The ultimate goal is to better understand and quantify factors that drive vector-borne diseases and to provide essential information for intervention strategies. These goals will be achieved by integrating existing, unique long-term data on human disease incidence, dynamics of host communities, vectors and environmental variables, including climate, using modern analysis tools, empirical field studies and predictive spatiotemporal modelling. The methods include unbiased metagenomic screening to observe introductions and spread of vectors and pathogens. Such novel approaches will be used in pilot surveillance projects, together with investigations of wildlife disease outbreaks and serological surveys of humans and other vertebrate species. Additionally, we plan to assess knowledge, attitudes and practice of at-risk population towards vector-borne- diseases, in order to better tailor prevention measures in Finland. Intervention efforts will target tick-borne disease risk areas and include experimental controlling of tick populations by controlling the availability of the large animals they feed on, such as roe deer and white-tailed deer.
This consortium will bring together a unique combination of ecological, microbiological, medical, modelling and climatological expertise and build a network that can be utilized in disseminating scientific results and information, including visual representations of risk areas, to a wide audience.
The generated new knowledge will strengthen preparedness and guide decision making in battling and preventing climate-sensitive emerging vector-borne infectious diseases in Finland.
VECLIMIT will promote sustainable development goals by promoting gender equality, by inviting citizen science (rodents, mosquitoes, ticks) and by providing free access to information concerning VBD risk areas.

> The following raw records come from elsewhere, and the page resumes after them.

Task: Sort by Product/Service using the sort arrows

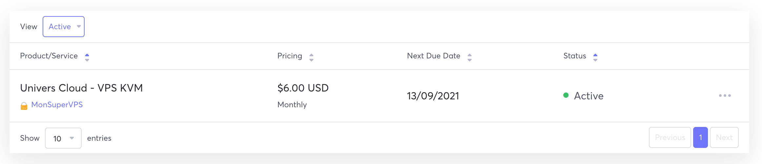Action: 87,57
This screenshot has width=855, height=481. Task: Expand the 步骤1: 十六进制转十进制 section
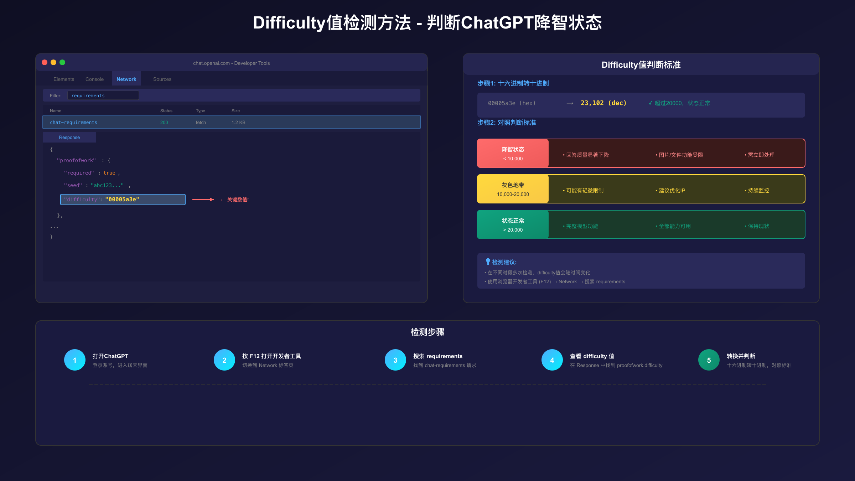point(513,83)
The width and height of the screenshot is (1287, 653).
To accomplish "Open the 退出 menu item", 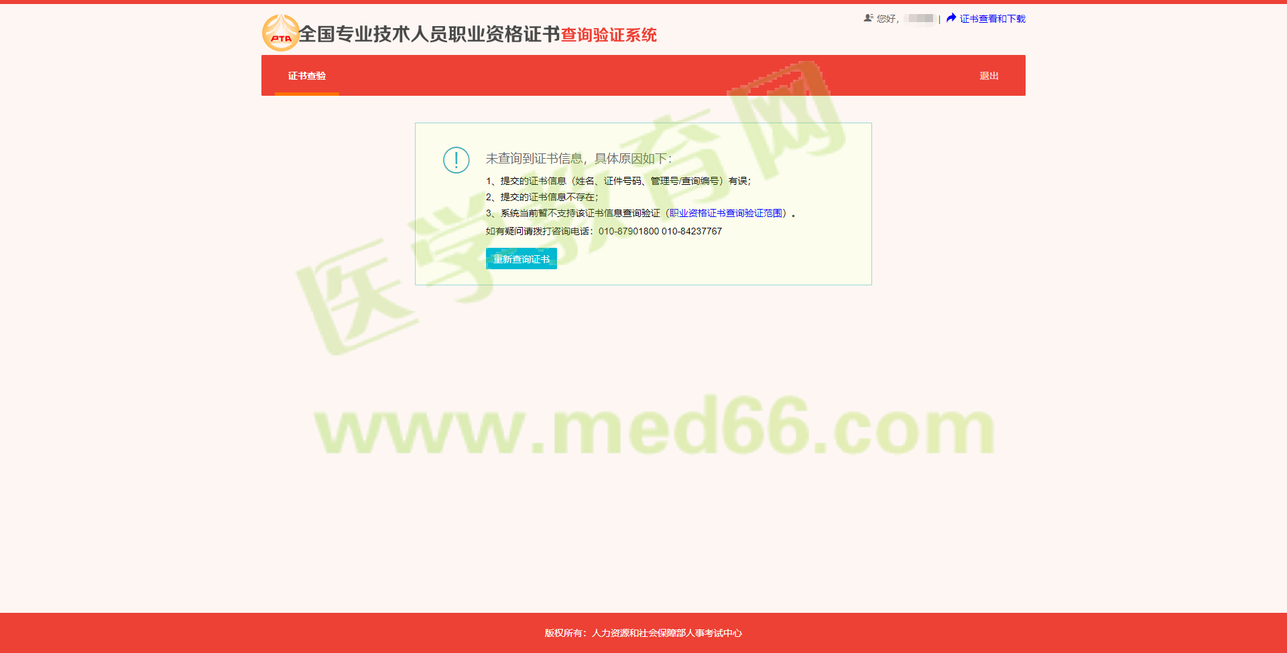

The projects offers motivating jobs for scientists, training cross- sectional and multi-field specialists to meet the needs of the project, and accepting flexible working hours and arrangements. The project will help the society to prepare for the consequences of climate-change. Carbon neutral society is promoted by choosing sustainable options where possible across the field and laboratory work and by reducing travelling by e- meetings. All travel, especially air travel, during the project will be carried out with modes of transportation with the smallest carbon emissions. If not possible, carbon offsetting schemes will be used. We will promote a resource wise society by providing free access to knowledge and digitalisation. Above all, we are delivering scientific evidence in support of decision-making.